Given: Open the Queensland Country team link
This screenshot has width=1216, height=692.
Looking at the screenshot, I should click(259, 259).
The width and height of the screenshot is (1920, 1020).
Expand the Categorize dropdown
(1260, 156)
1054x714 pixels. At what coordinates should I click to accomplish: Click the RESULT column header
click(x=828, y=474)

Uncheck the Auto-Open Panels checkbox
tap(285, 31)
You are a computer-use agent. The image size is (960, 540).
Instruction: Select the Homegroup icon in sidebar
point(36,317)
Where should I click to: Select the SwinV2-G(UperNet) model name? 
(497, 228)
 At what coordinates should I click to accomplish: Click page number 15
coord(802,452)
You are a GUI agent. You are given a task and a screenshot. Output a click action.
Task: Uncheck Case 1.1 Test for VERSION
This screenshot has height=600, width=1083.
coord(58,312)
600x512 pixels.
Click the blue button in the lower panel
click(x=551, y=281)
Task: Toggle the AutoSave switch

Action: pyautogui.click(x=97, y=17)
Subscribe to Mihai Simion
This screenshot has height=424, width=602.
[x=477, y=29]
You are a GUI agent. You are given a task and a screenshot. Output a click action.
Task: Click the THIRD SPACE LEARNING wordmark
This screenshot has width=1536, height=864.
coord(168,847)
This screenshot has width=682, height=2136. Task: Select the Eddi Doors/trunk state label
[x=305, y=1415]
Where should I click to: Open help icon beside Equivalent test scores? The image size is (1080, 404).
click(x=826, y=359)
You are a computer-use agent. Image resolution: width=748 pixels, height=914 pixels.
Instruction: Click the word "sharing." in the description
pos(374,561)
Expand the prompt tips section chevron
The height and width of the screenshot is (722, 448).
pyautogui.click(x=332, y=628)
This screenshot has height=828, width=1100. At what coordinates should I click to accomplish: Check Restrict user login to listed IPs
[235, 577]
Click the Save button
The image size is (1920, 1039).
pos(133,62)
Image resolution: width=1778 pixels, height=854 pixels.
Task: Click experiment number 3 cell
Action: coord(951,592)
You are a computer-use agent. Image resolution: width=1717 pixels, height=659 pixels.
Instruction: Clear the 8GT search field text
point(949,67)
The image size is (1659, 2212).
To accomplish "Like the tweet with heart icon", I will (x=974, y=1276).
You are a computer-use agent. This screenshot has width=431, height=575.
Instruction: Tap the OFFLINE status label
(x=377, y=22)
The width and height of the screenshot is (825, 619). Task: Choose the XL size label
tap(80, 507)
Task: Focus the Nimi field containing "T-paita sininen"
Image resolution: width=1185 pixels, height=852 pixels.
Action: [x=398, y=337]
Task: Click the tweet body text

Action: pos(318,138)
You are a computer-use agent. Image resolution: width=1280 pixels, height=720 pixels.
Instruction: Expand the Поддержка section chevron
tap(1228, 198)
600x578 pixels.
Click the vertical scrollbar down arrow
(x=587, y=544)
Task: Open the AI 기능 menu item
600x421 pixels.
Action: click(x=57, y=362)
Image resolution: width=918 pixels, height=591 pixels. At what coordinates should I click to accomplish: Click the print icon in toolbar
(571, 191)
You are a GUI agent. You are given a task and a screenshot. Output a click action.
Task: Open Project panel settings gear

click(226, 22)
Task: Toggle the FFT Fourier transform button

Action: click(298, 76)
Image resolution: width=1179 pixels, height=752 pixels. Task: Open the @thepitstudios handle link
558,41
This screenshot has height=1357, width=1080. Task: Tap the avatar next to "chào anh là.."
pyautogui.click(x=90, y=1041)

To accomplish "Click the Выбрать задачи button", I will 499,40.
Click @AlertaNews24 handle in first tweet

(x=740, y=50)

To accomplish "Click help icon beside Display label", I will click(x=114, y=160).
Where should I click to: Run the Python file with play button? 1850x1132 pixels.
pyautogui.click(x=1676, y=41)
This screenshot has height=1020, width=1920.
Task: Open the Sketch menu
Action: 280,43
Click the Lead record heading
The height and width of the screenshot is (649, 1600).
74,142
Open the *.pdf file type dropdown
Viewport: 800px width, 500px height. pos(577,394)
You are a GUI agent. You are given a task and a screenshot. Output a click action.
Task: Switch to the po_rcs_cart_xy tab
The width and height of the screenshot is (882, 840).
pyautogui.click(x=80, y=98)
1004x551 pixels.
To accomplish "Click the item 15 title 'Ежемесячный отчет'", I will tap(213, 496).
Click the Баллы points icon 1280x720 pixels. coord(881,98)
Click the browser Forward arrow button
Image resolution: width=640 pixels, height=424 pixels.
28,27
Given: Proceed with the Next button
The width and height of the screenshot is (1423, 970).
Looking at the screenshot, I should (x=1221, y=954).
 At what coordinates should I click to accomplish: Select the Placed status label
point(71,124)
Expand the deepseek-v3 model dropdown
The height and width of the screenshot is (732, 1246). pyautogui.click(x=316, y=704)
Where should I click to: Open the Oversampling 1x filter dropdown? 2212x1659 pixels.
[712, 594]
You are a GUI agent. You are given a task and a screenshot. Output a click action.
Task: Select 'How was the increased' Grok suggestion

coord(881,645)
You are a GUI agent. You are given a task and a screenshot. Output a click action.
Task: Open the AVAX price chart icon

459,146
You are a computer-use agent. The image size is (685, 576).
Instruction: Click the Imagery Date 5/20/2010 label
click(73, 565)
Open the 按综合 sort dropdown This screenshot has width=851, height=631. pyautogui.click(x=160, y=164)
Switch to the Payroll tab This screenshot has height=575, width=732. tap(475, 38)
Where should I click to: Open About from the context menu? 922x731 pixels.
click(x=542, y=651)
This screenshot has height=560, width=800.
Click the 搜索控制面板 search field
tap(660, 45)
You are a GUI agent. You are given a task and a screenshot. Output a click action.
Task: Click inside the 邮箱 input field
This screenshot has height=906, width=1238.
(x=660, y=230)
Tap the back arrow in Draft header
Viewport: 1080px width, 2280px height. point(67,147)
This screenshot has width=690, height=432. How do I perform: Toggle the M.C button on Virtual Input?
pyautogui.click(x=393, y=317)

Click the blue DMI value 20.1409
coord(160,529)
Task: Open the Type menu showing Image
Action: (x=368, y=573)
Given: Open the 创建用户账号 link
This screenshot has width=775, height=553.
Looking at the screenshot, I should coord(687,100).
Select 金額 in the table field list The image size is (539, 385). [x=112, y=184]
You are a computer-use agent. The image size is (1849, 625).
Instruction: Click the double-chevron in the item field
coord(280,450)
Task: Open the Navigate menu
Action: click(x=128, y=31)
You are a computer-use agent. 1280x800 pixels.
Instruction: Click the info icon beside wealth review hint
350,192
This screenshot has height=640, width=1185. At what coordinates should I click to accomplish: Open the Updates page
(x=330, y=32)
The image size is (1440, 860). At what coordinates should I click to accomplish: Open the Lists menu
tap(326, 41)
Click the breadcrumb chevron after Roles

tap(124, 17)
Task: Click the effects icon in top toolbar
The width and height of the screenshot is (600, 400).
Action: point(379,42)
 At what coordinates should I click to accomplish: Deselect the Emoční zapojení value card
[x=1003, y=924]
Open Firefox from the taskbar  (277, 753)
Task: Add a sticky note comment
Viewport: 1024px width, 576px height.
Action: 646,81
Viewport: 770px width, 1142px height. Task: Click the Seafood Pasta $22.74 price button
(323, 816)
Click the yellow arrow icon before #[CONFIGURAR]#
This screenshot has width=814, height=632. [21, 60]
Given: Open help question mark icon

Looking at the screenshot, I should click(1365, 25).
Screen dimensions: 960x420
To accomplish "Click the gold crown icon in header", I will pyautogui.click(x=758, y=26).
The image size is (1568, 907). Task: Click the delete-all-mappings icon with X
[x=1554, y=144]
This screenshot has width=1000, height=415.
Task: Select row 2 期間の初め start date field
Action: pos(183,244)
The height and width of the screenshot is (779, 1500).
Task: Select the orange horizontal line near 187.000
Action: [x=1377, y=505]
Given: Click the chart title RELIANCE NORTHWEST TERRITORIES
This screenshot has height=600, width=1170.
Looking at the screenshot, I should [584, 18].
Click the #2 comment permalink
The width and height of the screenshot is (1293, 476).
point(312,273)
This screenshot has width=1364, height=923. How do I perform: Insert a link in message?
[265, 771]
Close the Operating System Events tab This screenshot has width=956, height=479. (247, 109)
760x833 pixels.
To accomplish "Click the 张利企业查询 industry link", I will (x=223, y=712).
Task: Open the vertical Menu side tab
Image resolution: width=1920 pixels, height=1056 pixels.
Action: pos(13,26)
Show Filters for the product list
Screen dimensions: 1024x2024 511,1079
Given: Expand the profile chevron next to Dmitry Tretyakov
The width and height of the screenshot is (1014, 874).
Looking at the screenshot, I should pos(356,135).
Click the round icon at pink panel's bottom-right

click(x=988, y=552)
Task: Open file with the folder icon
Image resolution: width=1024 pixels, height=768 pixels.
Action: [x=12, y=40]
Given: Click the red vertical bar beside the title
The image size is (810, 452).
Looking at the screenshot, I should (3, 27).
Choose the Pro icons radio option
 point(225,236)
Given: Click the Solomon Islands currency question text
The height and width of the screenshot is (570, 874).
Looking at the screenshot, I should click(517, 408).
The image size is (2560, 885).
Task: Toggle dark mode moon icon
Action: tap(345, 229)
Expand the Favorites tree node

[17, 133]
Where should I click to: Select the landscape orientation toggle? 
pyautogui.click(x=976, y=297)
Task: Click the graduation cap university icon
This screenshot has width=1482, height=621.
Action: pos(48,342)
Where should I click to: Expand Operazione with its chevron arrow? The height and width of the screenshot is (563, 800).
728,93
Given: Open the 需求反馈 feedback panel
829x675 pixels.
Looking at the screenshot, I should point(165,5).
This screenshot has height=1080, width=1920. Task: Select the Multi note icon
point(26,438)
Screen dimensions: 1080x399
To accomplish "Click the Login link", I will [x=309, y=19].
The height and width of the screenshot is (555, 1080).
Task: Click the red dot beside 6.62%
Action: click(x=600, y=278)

• Try it
Which lines of the entries above contain the word "computer"? Copy each of them.

• Solved exercise
You are a computer-use agent. The image size is (960, 540).
You are a computer-use agent. Image resolution: width=748 pixels, height=914 pixels.
You are a computer-use agent. Image resolution: width=1717 pixels, height=659 pixels.
You are a computer-use agent. This screenshot has width=431, height=575.
You are a computer-use agent. Image resolution: width=1280 pixels, height=720 pixels.
You are a computer-use agent. The image size is (685, 576).
You are a computer-use agent. The image size is (1849, 625).
You are a computer-use agent. 1280x800 pixels.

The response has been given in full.